FDA regulates vaccines to ensure that they are safe and effective. Vaccines, like all biologic products regulated by FDA, undergo a rigorous review of laboratory, clinical and manufacturing information submitted by the product sponsor to help ensure the safety, purity, and potency of these products.
Please know that FDA has been preparing for the review of Emergency Use Authorizations (EUAs) for COVID-19 vaccines for several months and stands ready to do so as soon as an EUA request is submitted. While we cannot predict how long FDA’s review will take, we will review the request as expeditiously as possible, while still doing so in a thorough and science-based manner, so that we can continue to make vaccines available to the American public.
FDA considers the totality of evidence when evaluating the safety and effectiveness of new vaccines and will continue to collaborate with our global regulatory counterparts and exchange information on the rapidly evolving scientific landscape of products and clinical trials and, as possible, discussing the interpretation of data supporting regulatory decisions.
If you would like to receive email updates, from CBER you may subscribe to our mailing list on our website at: https://www.fda.gov/vaccines.../resources-you-biologics....
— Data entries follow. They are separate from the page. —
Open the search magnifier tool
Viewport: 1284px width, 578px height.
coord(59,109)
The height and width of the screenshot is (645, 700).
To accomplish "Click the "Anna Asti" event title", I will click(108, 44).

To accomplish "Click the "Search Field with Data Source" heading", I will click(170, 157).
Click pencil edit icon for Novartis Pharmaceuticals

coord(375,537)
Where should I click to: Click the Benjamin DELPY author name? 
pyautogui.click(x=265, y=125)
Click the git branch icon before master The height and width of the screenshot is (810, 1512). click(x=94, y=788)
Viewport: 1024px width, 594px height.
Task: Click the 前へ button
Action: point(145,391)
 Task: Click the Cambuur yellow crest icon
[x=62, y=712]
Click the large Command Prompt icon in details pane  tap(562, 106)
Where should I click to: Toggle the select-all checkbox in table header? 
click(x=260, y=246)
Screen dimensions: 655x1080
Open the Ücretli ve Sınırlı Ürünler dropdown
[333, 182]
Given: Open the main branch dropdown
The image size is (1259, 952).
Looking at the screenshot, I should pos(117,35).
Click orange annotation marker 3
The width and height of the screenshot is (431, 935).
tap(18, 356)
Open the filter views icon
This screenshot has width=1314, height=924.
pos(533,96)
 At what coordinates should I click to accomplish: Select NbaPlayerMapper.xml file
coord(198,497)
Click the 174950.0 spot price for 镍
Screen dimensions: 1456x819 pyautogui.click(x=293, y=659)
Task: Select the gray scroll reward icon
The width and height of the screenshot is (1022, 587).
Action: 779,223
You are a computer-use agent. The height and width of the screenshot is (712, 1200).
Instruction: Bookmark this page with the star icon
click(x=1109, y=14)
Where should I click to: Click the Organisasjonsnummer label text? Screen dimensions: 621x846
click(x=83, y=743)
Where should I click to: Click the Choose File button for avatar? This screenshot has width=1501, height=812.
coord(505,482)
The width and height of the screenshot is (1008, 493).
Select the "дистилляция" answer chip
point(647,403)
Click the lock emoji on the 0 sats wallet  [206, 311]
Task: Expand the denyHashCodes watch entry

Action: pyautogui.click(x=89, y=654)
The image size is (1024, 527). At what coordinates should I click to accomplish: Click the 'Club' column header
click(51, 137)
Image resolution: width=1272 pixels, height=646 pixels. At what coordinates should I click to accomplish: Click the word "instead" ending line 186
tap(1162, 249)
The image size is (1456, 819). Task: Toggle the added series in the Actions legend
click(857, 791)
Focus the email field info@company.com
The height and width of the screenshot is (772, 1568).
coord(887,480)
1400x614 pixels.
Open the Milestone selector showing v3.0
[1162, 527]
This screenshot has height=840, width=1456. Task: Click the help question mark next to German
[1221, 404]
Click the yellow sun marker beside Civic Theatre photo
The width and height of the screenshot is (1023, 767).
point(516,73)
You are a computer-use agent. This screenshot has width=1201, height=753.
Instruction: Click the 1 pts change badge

We hope this information is helpful. If you have additional questions, please contact CBER’s Consumer Affairs Branch by email at ocod@fda.hhs.gov or by telephone at 1-800-835-4709.
My conclusion from both this article and the comments is that there is one thing worse than letting hidebound bureaucrats determine the process and that's letting internet take providers do it.
Bravo on this article.
And on the libertarian front, I want to highlight Alex Tabborok and Arnold Kling who have both been using their platforms to repeatedly shout about this for awhile now.
It’s more than ok to blame the bureaucrats, no need for throat clearing (former government bureaucrat myself).
The amount of harm that has been done in the name of “following standard process” in this world is beyond measure. If you’re an FDA employee at any sort of senior level, you should be leaking the reasons for the delay to the press.